• [Texto de leitura]:

Da página "Diálogos na Caverna"
Histórias de um Natal de sempre
Lucia Helena Galvão Maya
Algumas experiências, aparentemente simples e banais, nos marcam profundamente.
Um dia desses, por exemplo, o cachorrinho da minha casa, aquele mesmo que é quase sempre inconveniente e transportador de pulgas, inventou de adoecer, e inventou sério: quase que morre.
Isso gerou uma comoção total na casa: ninguém tinha reparado que seria tão difícil viver sem aquela criaturinha que alegrava nossa chegada, com sua euforia, e perturbava nossas refeições, na esperança de participar delas.
A partir daí, comecei a viver um ciclo de observações bem interessante: parei para prestar atenção em pequenas coisas belas que nunca reparo, mas que estão lá, adornando a minha vida de uma forma que percebi como indispensável.
Já houve filósofos (estes que reparam em tudo) que disseram que a consciência nasce do contraste, ou seja, que notamos o valor das coisas quando as perdemos, ou corremos o risco de perder.

• [Instruções]:
(1) Indique de onde nasce a consciência, segundo os filósofos citados no texto sobre o cachorrinho doente.
(2) Escreva a continuação do texto sobre o cachorrinho doente a partir da última frase apresentada.

• [Dados fornecidos]:

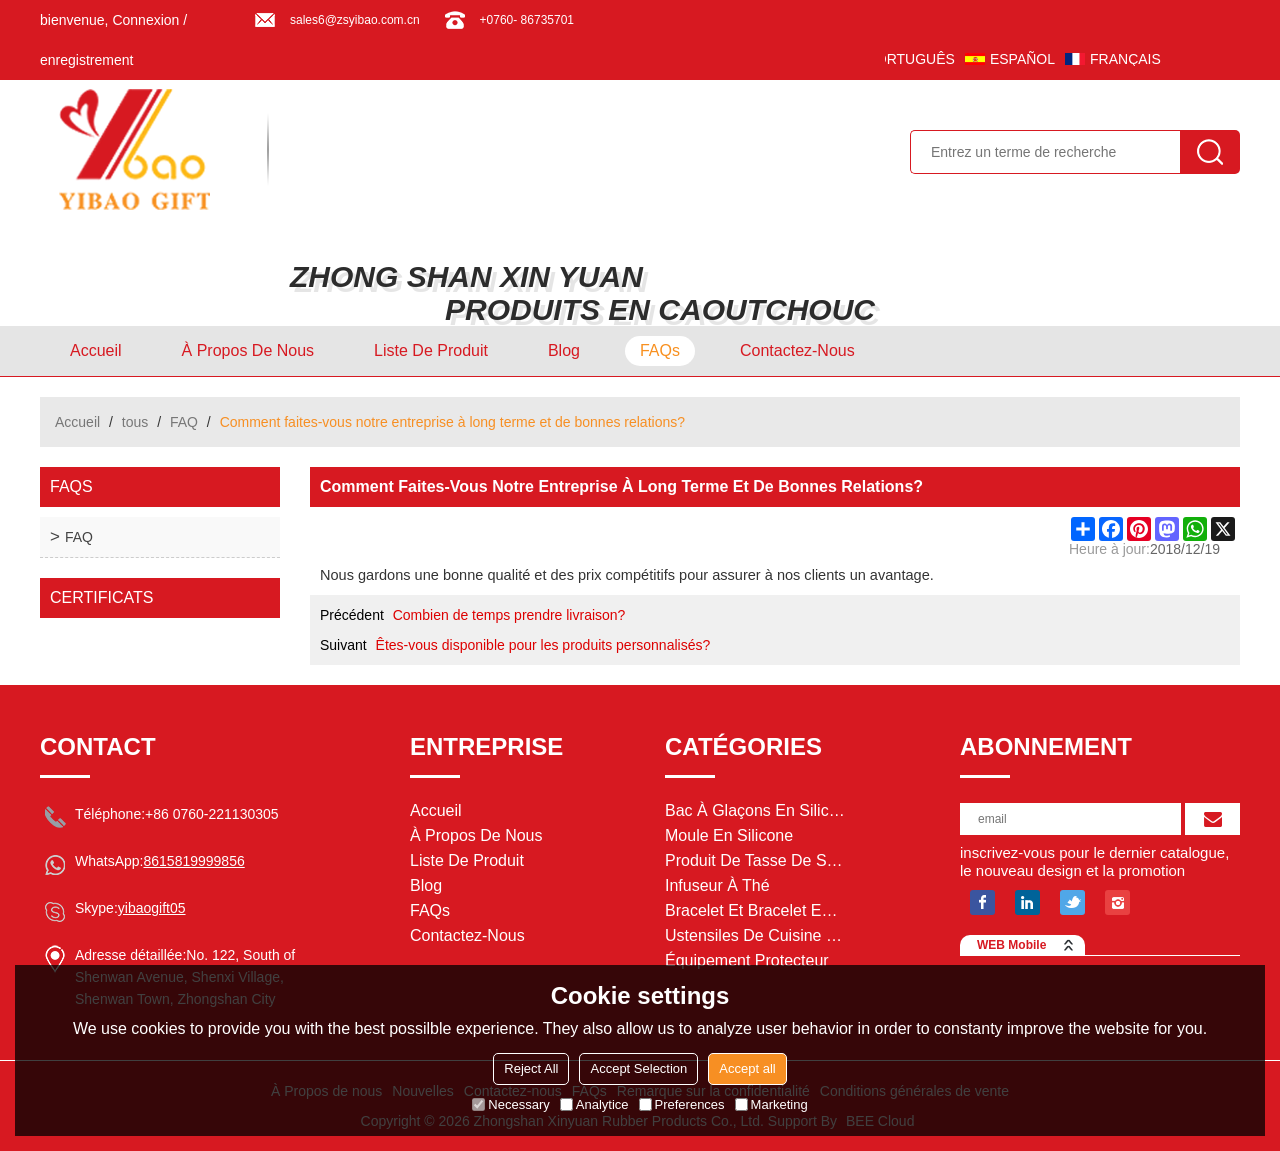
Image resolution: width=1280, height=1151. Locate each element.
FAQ (184, 422)
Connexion (145, 20)
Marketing (771, 1104)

• [Respostas]:
(1) Do contraste, ou seja, notamos o valor das coisas quando as perdemos ou corremos o risco de perdê-las.

(2)
Há um sabiá que sempre canta pelas redondezas da minha janela; chega a dobrar o trinado, exibicionista, num fôlego de fazer inveja... como nunca havia percebido a diferença que esse passarinho faz, nas minhas manhãs?
Ao chegar ao trabalho, nessa época do ano (como sempre, em todos os anos), tem aquela senhora que traz todas as guirlandas natalinas da casa dela e pendura em todas as portas... e fica por ali, na esperança de alguém que passe e elogie... vai que esse alguém também veja a foto da netinha, em cima da mesa, e comente algo! Dá-lhe histórias sobre as últimas gracinhas da menina...sempre a mesma rotina!
Mas o cãozinho que quase morre me deu a preciosa lição de que o “sempre” pode acabar a qualquer momento, assim, sem mandar aviso... e deixar um vazio dolorido no coração da gente.
Passando pela panificadora no caminho de casa (sempre tem que passar!),o balconista sorri e dispara a pergunta: “Pão branquinho ou torradinho, moça?”.
Olho para a gôndola de pão e vejo que só tem pão branquinho lá dentro...e então respondo, com a satisfação de pedir algo que ele pode me dar: “Vê para mim seis bem branquinhos, moço!” Sorrisos.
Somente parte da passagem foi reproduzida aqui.